(SUPPLIED ENTRIES)
-- START --
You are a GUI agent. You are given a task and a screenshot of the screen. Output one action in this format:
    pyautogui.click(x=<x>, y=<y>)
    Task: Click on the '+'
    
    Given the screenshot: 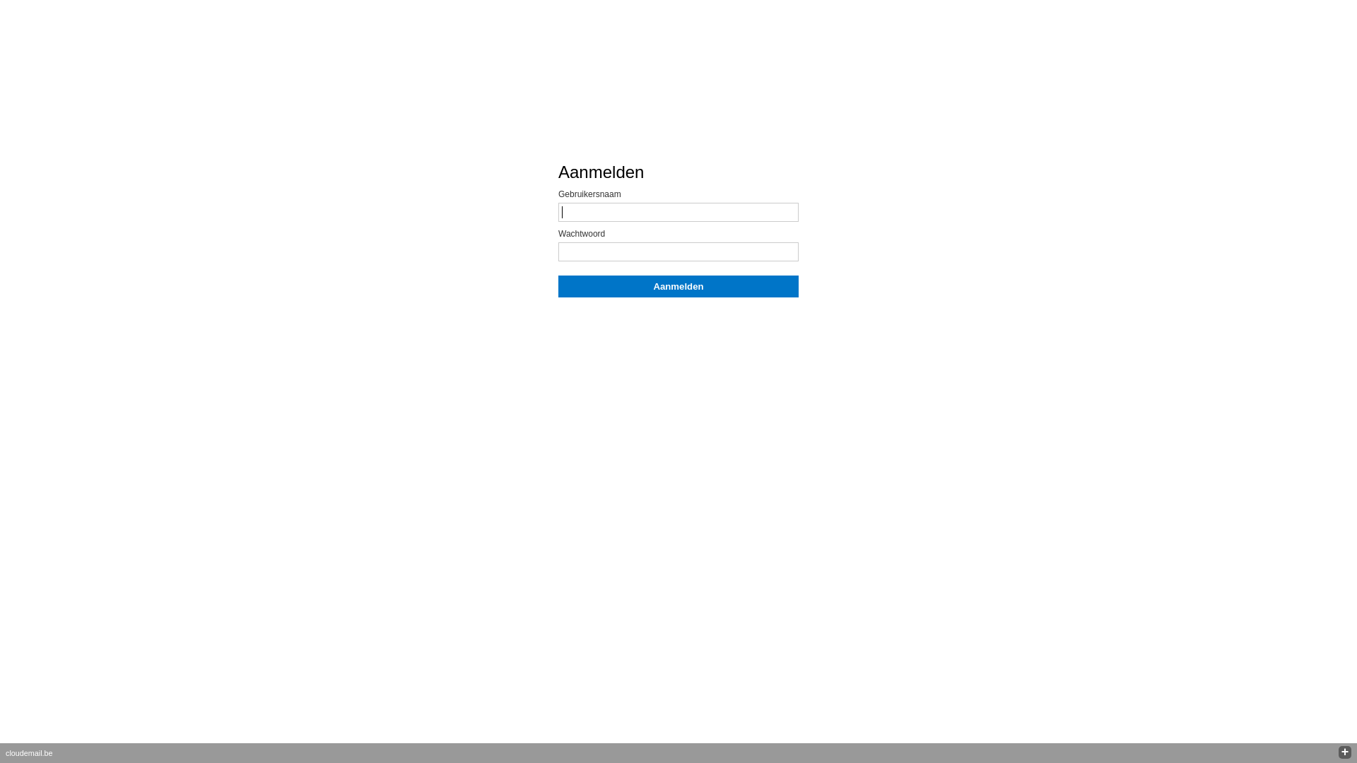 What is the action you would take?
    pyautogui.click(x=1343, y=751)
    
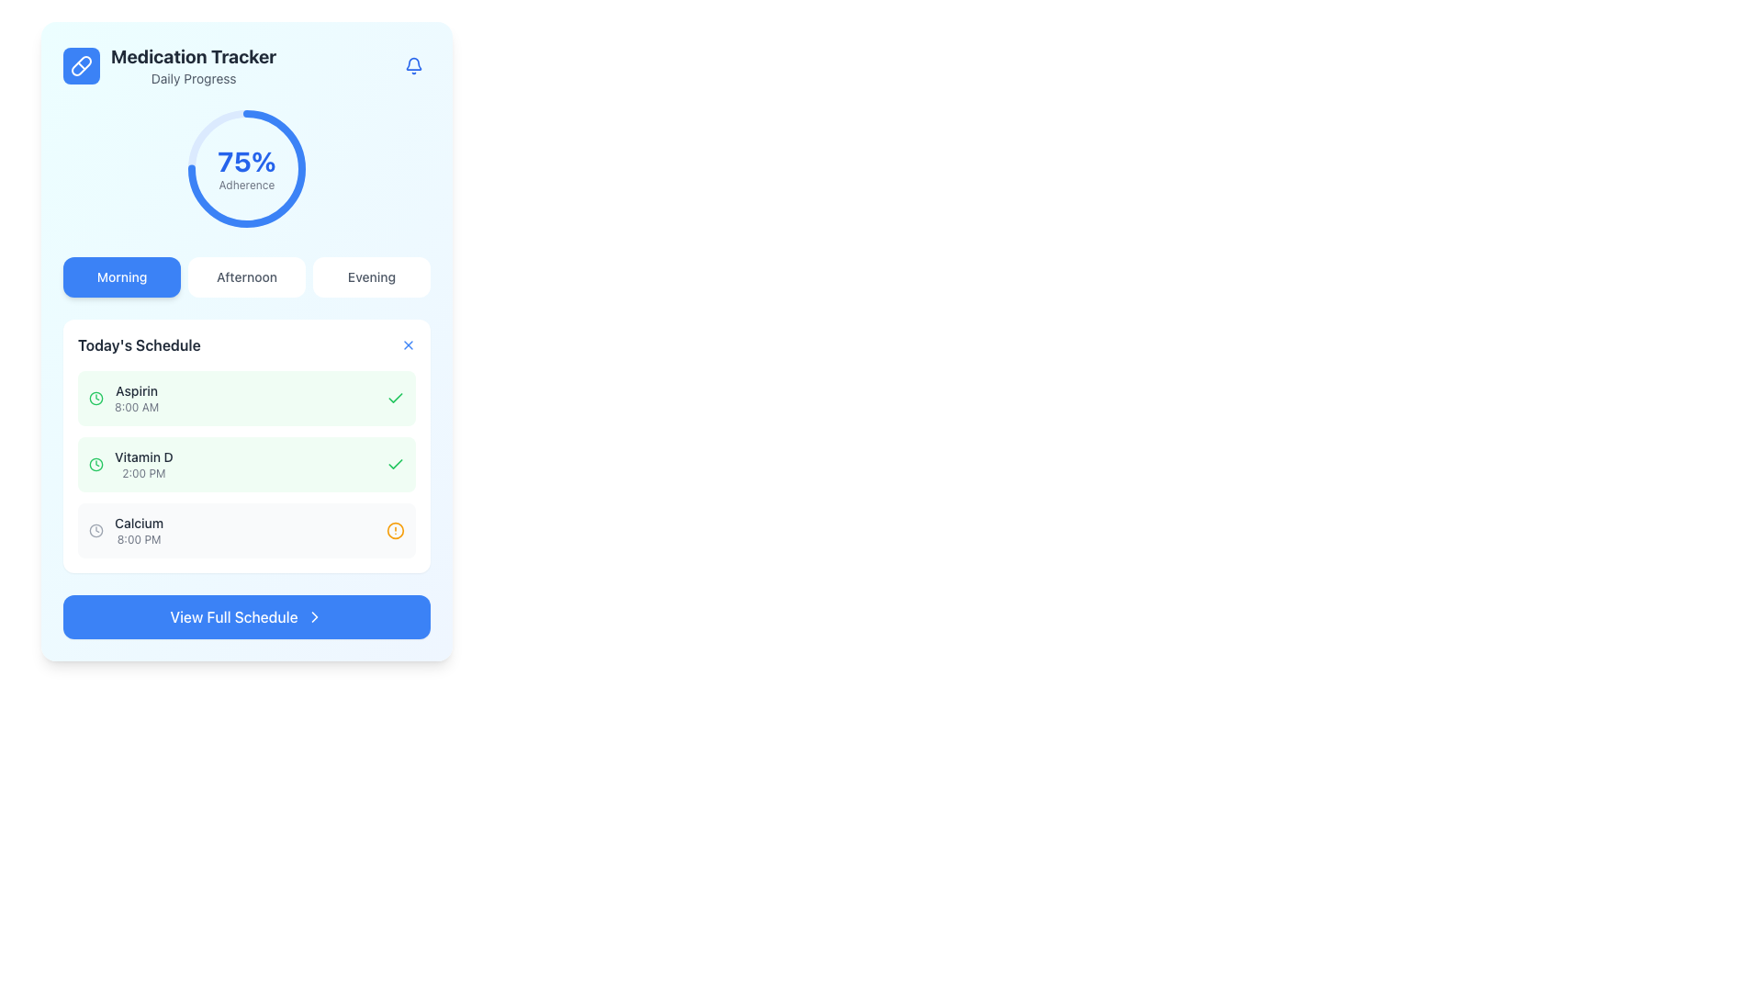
-- END --
-- START --
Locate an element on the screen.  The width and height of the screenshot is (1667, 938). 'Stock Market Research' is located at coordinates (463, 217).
-- END --
-- START --
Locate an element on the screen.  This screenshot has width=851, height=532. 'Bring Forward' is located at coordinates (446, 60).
-- END --
(SHORT PROBLEM) Find every line in the records above that contains the string "coordinates", treating uppercase and lowercase as distinct, and copy each of those lines in full.

(REPLY TO THE EXERCISE)
Locate an element on the screen.  The width and height of the screenshot is (1667, 938). 'Stock Market Research' is located at coordinates (463, 217).
Locate an element on the screen.  This screenshot has width=851, height=532. 'Bring Forward' is located at coordinates (446, 60).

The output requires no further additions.